Consigne:
Recopiez mot pour mot, dans le texte ci-dessous sur l'offensive du bois de la Folie, le passage qui va de « Le bataillon n’a » à « 25 septembre 1915. ».

Texte fourni:
************

Bandeau de la page concernant l'offensive de la Folie en 1915

L'offensive du bois de la Folie vue par un fantassin du 3e bataillon du 28e RI
Prodrome   -   Montée en ligne   -  Veillée d'armes  -   25 septembre   -   26 septembre    -   27 septembre   -   28 septembre 1915


Article extrait de la revue L’Officier de réserve, recueil mensuel d’études et de renseignements militaires, n°3, 15e année,
Édition des écoles de perfectionnement, mars 1936, p. 97.


 
Cet article dont l'auteur est anonyme, retrace les combats menés par le 3e bataillon et plus particulièrement des soldats de la 12e Compagnie. 
Le 25 septembre

Le 25 septembre, dès l’aurore, une animation extraordinaire règne dans le secteur. Ce ne sont qu’allées et venues incessantes : officiers des 24e et 28e en reconnaissance, corvées de territoriaux apportant des grandes ou du matériel sanitaire, etc. Le bataillon effectue vers le Nord, vers la cote 123, un glissement de quelques centaines de mètres. Le 24e régiment d’infanterie occupe P. 60 et P. 40. Le 28e se masse dans P. 4. Selon les apparences, l’attaque ne saurait tarder, mais personne ne sait au juste quand la brigade va se ruer sur l’ennemi. Pour l’instant, le bombardement des lignes allemandes continue avec une grande violence. L’artillerie de tranchée donne à plein. Les hommes essayent de manger, mais ces déplacements latéraux, destinés sans doute à mettre les unités face à leurs objectifs, empêchent d’ouvrir la moindre boîte de conserve. L’air, assourdi par le vacarme des explosions, chargés de terre et de soufre, est irrespirable.

Voici le commandant de M…[de Montluc ?], du 24e. Beaucoup d’officiers du 28e où il a, voici quelques mois, exercé un commandement, le connaissent et vont à lui. « L’attaque, dit-il, aura lieu à 12h25. » Il est 11h35. (1)

Le bataillon n’a pas encore envoyé d’ordres. Les compagnies vont-elles déboucher de P.4 ou bien, après la sortie du 24e, vont-elles prendre leur départ dans P. 60 ? Il est à craindre que le passage de P.4 en P.60 par des sapes étroites ne ralentisse le mouvement en avant. C’est pourtant ce qui semble se réaliser. Une poussée venue on ne sait d’où entraîne la compagnie vers la première ligne, par des boyaux desservant P. 60.

Le dispositif d'attaque du 25 septembre 1915
Voici une proposition de schéma du dispositif d'attaque du 25 septembre 1915.

************

Extrait de données:

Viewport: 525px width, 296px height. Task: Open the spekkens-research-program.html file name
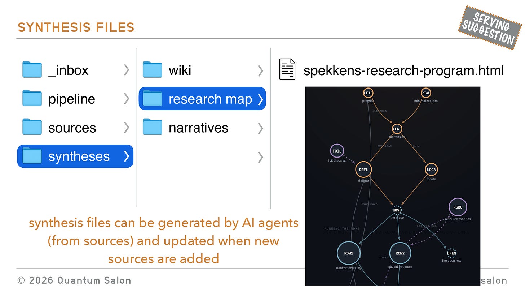click(x=403, y=70)
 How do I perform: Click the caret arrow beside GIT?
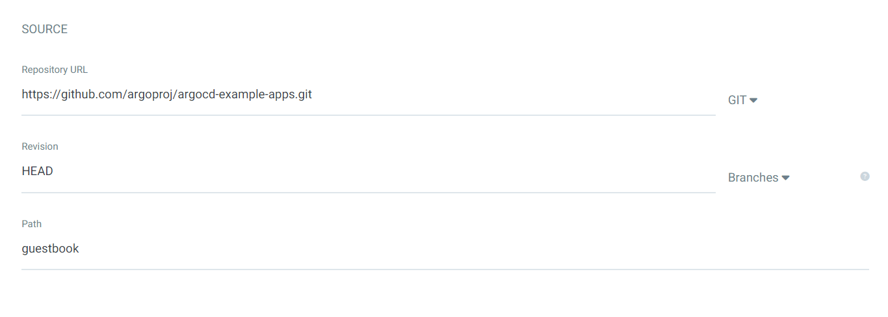pyautogui.click(x=753, y=101)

************

Réponse:
Le bataillon n’a pas encore envoyé d’ordres. Les compagnies vont-elles déboucher de P.4 ou bien, après la sortie du 24e, vont-elles prendre leur départ dans P. 60 ? Il est à craindre que le passage de P.4 en P.60 par des sapes étroites ne ralentisse le mouvement en avant. C’est pourtant ce qui semble se réaliser. Une poussée venue on ne sait d’où entraîne la compagnie vers la première ligne, par des boyaux desservant P. 60.

Le dispositif d'attaque du 25 septembre 1915
Voici une proposition de schéma du dispositif d'attaque du 25 septembre 1915.